We next tried to identify how this erroneous differential expression calls are related to opposite strand transcription bias. We quantitated number of false positives and false negatives within genes with log₂(N_ustno/N_stno) > 1, i.e. those affected by transcription from the opposite strand. Relative numbers of false positives and false negatives is substantially higher within strandedness-affected genes. Specifically, 77% of all DEGs called using strand-unaware counts were false positives (0.77 false positive rate, average of 3 comparisons) and 46% of all “true” stranded DEGs were false negatives (0.46 false negative rate, average of 3 comparisons, see Fig. 3, row B) within the strandedness-affected genes. Also notably the majority of false positives in Fig. 3A can be explained by this bias: 75.8% of false positives belong to strandedness-affected genes (average of three comparisons).

We were also interested how bioinformatics pipeline may affect these observations. To do so we performed the same analysis using a different, transcript-based approach. W quantitated genes using RSEM (with bowtie aligner) and performed differential expression analysis using edgeR. In this case we observed slightly higher rates of false positives (15.9% on average of three cell type comparisons compared to 10% for STAR + DESeq2 analysis) and false negatives (13.2% compared to 6.56% for STAR + DESeq2 analysis, Supplementary Fig. 3). However less of these miscalls can be explained by our definition of strandedness-affected genes. 25.7% of false positives belong to strandedness-affected (those for which log₂(N_ustno/N_stno) > 1) genes (vs. 75.8% for STAR + DESeq2 analysis).

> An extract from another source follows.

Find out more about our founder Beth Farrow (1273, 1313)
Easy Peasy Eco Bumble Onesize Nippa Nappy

Read alignments of genes with biased unstranded counts are different from other genes

We investigated if it is possible to identify genes that had incorrect expression estimates in unstranded data by examining the read alignments for genes with very high values of log₂(N_ustno/N_stno), i.e. those where the majority of reads attributed are in fact due to the opposite strand expression. Manual inspection of these alignments revealed several characteristics which stood out from other genes, and made intuitive sense: alignments with reads originating from the opposite strand will ignore the gene’s exon-intronic structure. Because of that, the number of observed reads spanning splice junctions is lower than expected for a regular gene while the number of reads in intronic regions is higher than expected. In addition, we frequently found a highly expressed gene on the opposing strand, whose transcription carried-over and is presumably the source of reads detected. Based on each of these observations, we proceeded to identify metrics that would allow us to identify genes that might be affected by expression on the opposing strand based on examining the alignments alone if only unstranded information is available.

Number of detected splice junctions

If a gene’s locus is substantially affected by expression from the opposite strand, then the number of detected splice junctions in the read alignment is expected to be lower than that expected for other genes with the same expression level (see Supplementary Fig. 4 for an extreme example). As a metric to account for that, we compared the number of junction reads as a fraction of the unstranded count N_jctn/N_ust (see Fig. 1). Indeed, the median of this ratio is 0.11 for genes not compromised by opposite strand expression while it equals 0.0 (mean 0.02) for strandedness-affected genes (Fig. 4A).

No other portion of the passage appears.